__Brief__:
Please work out how many lines below contain the word "about", and reply with only that number.

__Source records__:
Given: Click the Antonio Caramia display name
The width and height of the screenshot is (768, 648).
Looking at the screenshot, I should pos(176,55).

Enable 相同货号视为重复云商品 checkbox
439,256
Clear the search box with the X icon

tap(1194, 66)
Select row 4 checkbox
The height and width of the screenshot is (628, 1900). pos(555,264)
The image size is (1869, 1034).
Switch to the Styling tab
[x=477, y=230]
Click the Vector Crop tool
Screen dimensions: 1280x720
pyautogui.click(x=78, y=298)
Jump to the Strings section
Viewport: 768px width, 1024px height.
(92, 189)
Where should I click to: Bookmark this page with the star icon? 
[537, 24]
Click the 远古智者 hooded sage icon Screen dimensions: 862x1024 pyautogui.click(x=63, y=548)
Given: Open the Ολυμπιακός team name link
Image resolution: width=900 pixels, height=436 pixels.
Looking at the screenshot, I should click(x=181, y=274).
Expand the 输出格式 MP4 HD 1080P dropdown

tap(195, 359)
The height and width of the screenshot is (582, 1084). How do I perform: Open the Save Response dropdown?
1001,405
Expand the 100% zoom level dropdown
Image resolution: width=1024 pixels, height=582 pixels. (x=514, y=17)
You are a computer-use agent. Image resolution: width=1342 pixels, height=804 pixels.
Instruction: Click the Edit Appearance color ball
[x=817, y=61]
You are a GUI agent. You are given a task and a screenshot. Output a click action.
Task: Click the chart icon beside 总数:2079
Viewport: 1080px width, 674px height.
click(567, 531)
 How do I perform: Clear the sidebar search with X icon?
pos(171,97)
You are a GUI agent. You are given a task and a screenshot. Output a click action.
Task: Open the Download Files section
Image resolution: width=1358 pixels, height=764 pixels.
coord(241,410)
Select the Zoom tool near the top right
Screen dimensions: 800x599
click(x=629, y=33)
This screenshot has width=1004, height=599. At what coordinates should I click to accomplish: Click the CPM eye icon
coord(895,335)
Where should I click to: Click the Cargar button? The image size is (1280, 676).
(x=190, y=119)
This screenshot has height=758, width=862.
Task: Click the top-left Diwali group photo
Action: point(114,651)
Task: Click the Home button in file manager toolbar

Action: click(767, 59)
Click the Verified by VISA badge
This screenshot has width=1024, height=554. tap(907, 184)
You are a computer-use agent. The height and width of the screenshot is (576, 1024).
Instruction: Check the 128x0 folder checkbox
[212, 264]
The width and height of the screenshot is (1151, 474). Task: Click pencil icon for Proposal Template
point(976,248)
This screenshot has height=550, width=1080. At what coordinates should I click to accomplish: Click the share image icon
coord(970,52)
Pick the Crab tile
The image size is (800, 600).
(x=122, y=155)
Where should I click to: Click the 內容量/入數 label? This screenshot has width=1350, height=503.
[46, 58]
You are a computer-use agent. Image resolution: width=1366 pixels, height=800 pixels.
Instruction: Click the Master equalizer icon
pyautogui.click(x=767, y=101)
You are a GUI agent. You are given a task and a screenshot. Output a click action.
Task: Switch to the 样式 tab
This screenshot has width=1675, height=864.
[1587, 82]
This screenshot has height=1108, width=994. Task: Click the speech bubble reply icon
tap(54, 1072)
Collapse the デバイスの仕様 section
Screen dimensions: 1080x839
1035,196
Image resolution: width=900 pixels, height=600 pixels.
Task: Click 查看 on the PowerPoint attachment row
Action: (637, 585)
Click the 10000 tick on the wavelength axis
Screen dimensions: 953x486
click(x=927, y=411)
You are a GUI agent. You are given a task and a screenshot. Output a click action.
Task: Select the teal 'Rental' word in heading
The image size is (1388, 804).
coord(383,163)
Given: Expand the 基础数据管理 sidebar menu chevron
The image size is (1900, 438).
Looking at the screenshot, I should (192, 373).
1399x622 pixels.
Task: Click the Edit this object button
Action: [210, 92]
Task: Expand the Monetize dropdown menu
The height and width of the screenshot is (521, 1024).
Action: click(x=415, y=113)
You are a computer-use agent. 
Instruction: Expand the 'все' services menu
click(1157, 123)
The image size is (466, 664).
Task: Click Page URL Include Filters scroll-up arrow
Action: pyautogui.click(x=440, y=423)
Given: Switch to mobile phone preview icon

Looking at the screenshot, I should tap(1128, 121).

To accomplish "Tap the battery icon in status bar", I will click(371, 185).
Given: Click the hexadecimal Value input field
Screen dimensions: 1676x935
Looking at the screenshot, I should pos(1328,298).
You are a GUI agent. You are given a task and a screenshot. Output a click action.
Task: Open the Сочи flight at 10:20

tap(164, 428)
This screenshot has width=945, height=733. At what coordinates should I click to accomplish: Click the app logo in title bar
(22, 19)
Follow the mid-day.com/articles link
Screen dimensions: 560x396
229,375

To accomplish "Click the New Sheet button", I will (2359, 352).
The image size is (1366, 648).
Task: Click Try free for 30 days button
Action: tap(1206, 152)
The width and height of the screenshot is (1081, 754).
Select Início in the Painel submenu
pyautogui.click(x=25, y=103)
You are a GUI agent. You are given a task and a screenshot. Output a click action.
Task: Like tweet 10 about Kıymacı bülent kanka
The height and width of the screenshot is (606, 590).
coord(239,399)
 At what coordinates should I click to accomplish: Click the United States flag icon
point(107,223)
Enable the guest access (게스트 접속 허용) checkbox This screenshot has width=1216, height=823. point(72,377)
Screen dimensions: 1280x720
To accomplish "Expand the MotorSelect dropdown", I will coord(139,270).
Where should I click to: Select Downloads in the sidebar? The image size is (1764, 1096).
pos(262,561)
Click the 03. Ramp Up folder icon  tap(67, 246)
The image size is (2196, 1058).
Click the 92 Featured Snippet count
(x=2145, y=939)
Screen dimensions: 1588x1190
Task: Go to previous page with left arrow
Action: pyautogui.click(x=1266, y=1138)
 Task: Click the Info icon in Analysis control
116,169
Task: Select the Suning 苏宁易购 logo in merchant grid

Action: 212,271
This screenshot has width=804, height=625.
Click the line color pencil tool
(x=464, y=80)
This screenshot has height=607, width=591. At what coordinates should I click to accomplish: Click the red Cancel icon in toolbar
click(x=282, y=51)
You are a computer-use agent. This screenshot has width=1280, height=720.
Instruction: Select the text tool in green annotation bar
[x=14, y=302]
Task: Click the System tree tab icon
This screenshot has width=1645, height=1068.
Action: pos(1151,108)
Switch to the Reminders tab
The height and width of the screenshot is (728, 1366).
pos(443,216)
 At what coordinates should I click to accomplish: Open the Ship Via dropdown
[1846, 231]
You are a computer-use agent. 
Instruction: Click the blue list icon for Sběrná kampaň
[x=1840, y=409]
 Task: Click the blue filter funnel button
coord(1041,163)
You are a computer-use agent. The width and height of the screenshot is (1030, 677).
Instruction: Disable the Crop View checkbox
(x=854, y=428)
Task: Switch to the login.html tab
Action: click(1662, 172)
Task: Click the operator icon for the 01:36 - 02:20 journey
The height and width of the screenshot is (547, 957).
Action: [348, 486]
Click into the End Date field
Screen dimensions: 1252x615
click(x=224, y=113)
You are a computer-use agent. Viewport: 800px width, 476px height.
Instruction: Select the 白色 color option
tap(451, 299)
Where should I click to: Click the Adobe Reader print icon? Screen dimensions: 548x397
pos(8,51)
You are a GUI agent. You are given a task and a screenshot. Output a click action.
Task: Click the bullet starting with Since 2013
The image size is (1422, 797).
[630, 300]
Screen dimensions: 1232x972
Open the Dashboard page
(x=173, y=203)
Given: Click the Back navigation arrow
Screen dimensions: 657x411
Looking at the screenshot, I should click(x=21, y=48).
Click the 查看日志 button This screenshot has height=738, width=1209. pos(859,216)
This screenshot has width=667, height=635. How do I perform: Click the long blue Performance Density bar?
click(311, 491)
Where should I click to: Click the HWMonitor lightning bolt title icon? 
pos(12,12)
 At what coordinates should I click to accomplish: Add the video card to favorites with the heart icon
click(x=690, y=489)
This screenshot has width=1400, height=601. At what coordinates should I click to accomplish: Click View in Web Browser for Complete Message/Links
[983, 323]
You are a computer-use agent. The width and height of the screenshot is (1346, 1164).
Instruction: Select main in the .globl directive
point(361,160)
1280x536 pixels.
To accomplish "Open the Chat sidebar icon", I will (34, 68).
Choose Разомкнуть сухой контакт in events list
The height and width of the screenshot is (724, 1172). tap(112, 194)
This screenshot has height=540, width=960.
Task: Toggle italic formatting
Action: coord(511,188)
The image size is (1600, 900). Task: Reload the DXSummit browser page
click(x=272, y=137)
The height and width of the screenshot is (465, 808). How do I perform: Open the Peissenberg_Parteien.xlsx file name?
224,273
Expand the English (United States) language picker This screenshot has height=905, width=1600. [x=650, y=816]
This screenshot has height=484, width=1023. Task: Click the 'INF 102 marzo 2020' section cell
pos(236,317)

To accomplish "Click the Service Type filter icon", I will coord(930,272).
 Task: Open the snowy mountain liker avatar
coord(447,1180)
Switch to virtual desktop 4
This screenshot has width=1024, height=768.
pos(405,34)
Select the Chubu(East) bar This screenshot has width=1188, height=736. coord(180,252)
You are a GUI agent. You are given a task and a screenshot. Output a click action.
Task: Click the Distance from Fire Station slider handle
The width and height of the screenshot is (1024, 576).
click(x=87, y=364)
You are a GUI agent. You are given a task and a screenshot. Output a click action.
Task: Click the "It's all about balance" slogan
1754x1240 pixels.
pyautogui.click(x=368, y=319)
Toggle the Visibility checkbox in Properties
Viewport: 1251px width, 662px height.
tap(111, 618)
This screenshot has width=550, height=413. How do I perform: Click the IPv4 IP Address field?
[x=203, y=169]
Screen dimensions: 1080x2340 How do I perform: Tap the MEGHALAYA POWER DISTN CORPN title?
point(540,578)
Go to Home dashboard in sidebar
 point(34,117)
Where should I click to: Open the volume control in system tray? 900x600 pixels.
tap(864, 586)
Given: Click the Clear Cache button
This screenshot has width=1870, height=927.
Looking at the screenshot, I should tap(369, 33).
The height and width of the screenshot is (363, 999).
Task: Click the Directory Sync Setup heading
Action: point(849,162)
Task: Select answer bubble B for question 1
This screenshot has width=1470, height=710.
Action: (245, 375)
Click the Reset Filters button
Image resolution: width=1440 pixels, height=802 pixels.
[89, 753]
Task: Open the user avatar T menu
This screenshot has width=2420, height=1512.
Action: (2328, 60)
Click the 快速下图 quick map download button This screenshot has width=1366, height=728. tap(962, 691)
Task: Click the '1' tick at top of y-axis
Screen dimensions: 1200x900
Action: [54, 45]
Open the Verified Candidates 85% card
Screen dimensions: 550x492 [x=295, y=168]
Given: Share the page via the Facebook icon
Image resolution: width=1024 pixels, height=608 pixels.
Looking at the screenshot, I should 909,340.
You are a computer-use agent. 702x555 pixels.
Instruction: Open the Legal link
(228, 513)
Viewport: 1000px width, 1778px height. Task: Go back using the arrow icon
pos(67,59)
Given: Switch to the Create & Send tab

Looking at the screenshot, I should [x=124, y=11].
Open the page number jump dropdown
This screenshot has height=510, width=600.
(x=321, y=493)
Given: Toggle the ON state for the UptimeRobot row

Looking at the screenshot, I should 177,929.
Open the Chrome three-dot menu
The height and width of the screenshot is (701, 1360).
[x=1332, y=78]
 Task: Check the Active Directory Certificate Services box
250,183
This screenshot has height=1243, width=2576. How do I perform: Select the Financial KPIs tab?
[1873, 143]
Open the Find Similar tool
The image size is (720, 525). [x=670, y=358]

__Task answer__:
2